(begin)
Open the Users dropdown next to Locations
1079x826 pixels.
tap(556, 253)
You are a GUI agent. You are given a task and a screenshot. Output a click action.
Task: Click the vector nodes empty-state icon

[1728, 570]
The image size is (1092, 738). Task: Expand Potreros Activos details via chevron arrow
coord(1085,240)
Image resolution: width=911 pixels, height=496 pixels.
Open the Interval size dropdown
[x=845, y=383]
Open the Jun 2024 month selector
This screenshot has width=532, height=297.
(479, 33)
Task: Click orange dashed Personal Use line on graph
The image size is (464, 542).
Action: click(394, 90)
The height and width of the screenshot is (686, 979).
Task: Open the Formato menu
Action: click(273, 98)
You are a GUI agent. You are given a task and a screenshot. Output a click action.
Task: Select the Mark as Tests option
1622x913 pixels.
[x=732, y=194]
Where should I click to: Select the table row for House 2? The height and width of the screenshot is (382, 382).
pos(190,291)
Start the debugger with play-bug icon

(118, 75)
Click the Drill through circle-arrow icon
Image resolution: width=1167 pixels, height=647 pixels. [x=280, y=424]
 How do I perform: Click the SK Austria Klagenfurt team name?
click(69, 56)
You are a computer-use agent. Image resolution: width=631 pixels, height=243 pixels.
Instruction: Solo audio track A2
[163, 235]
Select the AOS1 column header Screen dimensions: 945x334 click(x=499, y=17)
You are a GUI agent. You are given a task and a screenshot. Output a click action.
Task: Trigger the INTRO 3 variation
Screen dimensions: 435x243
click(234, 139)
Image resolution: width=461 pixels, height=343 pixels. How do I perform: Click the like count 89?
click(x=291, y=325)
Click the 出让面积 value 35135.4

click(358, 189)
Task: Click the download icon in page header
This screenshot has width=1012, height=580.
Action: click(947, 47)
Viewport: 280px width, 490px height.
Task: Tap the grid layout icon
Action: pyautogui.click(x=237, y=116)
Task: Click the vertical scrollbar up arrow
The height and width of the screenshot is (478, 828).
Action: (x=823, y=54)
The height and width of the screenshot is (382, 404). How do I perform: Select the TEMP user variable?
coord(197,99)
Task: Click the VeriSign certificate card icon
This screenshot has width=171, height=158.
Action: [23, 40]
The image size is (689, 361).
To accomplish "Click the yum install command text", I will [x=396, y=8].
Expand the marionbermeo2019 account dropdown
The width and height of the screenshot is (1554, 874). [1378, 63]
(end)
→ **WHAT THE TASK ASKS**
Please rewrite all of the material above, putting "drop-down menu" wherever "dropdown" appears and changing nothing else.

→ **RESULT OF THE EXERCISE**
Open the Users drop-down menu next to Locations
1079x826 pixels.
tap(556, 253)
You are a GUI agent. You are given a task and a screenshot. Output a click action.
Task: Click the vector nodes empty-state icon

[1728, 570]
The image size is (1092, 738). Task: Expand Potreros Activos details via chevron arrow
coord(1085,240)
Image resolution: width=911 pixels, height=496 pixels.
Open the Interval size drop-down menu
[x=845, y=383]
Open the Jun 2024 month selector
This screenshot has width=532, height=297.
(479, 33)
Task: Click orange dashed Personal Use line on graph
The image size is (464, 542).
Action: click(394, 90)
The height and width of the screenshot is (686, 979).
Task: Open the Formato menu
Action: click(273, 98)
You are a GUI agent. You are given a task and a screenshot. Output a click action.
Task: Select the Mark as Tests option
1622x913 pixels.
[x=732, y=194]
Where should I click to: Select the table row for House 2? The height and width of the screenshot is (382, 382).
pos(190,291)
Start the debugger with play-bug icon

(118, 75)
Click the Drill through circle-arrow icon
Image resolution: width=1167 pixels, height=647 pixels. [x=280, y=424]
 How do I perform: Click the SK Austria Klagenfurt team name?
click(69, 56)
You are a computer-use agent. Image resolution: width=631 pixels, height=243 pixels.
Instruction: Solo audio track A2
[163, 235]
Select the AOS1 column header Screen dimensions: 945x334 click(x=499, y=17)
You are a GUI agent. You are given a task and a screenshot. Output a click action.
Task: Trigger the INTRO 3 variation
Screen dimensions: 435x243
click(234, 139)
Image resolution: width=461 pixels, height=343 pixels. How do I perform: Click the like count 89?
click(x=291, y=325)
Click the 出让面积 value 35135.4

click(358, 189)
Task: Click the download icon in page header
This screenshot has width=1012, height=580.
Action: click(947, 47)
Viewport: 280px width, 490px height.
Task: Tap the grid layout icon
Action: pyautogui.click(x=237, y=116)
Task: Click the vertical scrollbar up arrow
The height and width of the screenshot is (478, 828).
Action: (x=823, y=54)
The height and width of the screenshot is (382, 404). How do I perform: Select the TEMP user variable?
coord(197,99)
Task: Click the VeriSign certificate card icon
This screenshot has width=171, height=158.
Action: [23, 40]
The image size is (689, 361).
To accomplish "Click the yum install command text", I will [x=396, y=8].
Expand the marionbermeo2019 account drop-down menu
The width and height of the screenshot is (1554, 874). [1378, 63]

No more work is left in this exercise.